The Bda, the association of German industrialists, and the Dgb, the association of German trade unions, signed a joint note in which they expressed opposition to the hypothesis of an embargo on Russian gas, fearing a deindustrialisation of Germany.
In a joint statement to the Dpa agency, the presidents of the two associations, Rainer Dulger (Bda) and Rainer Hoffmann (Dgb), stressed that sanctions should be targeted, put pressure on the recipient and prevent damage to your economy as much as possible.
According to Dulger and Hoffman, a blocking of Russian gas imports would, on the other hand, have much more serious consequences for the German economy and labor market than for Russia.
“An immediate gas embargo will result in production losses, production shutdowns, further deindustrialisation and continuing job losses,” the statement warned. “I still have many problems to solve in the coming months. We cannot act from a position of weakness“, concluded the two presidents.
The spokesman for the German government, Wolfgang Buechner, had previously made it clear that the Berlin authorities are opposed to the immediate imposition of an embargo on oil and gas supplies from Russia. The German Chancellor, Olaf Scholz, has repeatedly stressed that his executive is following a strategy of gradually reducing dependence on Russian energy supplies.
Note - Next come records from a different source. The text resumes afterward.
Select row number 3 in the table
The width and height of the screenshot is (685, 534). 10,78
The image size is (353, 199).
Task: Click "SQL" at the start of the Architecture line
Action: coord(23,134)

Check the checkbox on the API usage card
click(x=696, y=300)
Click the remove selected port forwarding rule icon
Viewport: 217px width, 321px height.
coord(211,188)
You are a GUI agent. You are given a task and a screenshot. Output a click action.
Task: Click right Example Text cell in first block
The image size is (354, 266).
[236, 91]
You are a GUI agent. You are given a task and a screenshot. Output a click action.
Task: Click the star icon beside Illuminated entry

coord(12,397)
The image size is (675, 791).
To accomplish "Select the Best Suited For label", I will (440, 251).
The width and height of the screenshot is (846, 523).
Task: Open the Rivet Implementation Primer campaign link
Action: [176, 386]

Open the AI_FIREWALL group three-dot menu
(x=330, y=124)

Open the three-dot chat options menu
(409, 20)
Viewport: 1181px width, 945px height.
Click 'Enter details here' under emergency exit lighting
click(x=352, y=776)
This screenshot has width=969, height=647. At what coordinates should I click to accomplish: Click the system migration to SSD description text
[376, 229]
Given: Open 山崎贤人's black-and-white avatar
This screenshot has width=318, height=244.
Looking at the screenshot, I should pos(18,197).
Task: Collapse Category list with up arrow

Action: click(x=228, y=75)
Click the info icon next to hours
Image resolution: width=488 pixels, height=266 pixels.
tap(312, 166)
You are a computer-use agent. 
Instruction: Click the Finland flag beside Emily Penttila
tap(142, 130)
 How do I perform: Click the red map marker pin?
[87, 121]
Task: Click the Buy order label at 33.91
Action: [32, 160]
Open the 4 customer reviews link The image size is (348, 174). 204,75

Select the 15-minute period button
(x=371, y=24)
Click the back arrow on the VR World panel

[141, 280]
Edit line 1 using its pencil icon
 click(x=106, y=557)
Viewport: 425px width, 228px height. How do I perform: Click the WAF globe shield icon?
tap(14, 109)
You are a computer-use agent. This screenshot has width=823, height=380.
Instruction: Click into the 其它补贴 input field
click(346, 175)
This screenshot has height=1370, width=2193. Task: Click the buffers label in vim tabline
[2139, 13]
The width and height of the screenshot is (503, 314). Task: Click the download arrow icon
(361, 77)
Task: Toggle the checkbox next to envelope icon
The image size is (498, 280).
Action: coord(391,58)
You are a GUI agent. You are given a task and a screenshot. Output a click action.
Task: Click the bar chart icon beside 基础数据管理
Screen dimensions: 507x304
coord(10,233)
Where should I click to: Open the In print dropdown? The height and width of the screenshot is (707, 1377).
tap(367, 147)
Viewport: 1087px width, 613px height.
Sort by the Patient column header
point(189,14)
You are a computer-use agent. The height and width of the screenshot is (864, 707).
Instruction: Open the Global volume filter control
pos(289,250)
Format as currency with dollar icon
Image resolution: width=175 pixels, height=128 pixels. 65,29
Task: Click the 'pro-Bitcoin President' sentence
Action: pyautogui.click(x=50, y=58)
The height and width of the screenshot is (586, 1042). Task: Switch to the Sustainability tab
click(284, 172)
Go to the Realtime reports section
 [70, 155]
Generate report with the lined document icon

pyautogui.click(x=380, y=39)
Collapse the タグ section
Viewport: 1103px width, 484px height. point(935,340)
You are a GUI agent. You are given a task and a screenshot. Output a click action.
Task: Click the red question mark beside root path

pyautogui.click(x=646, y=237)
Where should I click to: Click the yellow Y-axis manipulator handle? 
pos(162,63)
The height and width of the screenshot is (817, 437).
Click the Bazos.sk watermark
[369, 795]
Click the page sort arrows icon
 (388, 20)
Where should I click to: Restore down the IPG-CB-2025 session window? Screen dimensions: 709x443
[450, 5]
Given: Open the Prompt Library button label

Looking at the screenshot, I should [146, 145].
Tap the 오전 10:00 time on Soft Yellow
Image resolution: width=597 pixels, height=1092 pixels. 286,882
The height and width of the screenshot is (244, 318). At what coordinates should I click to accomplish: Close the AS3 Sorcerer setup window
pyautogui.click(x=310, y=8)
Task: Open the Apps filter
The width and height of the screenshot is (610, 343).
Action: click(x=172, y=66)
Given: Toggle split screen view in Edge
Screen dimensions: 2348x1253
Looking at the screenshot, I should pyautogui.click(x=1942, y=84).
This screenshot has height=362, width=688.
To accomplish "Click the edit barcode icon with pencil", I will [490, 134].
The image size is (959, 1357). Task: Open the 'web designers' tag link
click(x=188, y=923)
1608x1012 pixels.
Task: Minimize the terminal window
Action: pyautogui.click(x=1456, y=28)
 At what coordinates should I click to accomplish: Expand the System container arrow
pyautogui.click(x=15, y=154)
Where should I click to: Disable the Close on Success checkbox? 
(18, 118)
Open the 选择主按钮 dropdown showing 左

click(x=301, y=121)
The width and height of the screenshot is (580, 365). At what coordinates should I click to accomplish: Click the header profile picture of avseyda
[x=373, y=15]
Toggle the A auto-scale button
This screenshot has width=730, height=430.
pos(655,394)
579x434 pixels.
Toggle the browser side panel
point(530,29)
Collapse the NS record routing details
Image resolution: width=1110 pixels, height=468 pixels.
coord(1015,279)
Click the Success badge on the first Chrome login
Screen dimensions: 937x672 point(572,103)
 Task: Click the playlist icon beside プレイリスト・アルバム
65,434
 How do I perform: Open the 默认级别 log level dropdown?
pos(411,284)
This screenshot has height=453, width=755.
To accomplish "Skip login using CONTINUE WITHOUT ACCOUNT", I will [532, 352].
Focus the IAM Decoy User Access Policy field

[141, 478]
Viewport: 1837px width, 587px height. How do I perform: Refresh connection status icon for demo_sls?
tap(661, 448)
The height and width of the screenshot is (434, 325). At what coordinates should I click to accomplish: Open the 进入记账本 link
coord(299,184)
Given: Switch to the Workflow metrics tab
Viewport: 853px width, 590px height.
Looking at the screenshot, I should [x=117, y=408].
In turn, Robert Habeck, Vice-Chancellor and Minister of Economy, announced the introduction of an emergency plan in the event of a cessation of energy supplies from Russia. According to the official forecasts of the Habeck-led ministry, Germany will not be able to achieve full independence from Russian gas before the summer of 2024.
Oil at 3-week highs
Oil prices have soared to nearly three-week highs on global supply fears as the crisis in Ukraine deepens which raises the prospect of heavier Western sanctions on the main exporter, Russia. Brent futures rose 0.73% to $ 112.51 a barrel, after hitting a high since March 30 of $ 113.80.
US West Texas Intermediate futures rose 0.69% to $ 107.69 a barrel after gaining as much as $ 108.55, the highest since March 30. According to analysts, the war between Russia and Ukraine, with no signs of a ceasefire, is fueling supply fears, especially as demand is expected to increase as the driving season approaches in the northern hemisphere.
The forecast for the oil market is in favor of a bullish trend this week with limited additional supply from major oil producers to compensate for a reduced flow from Russia.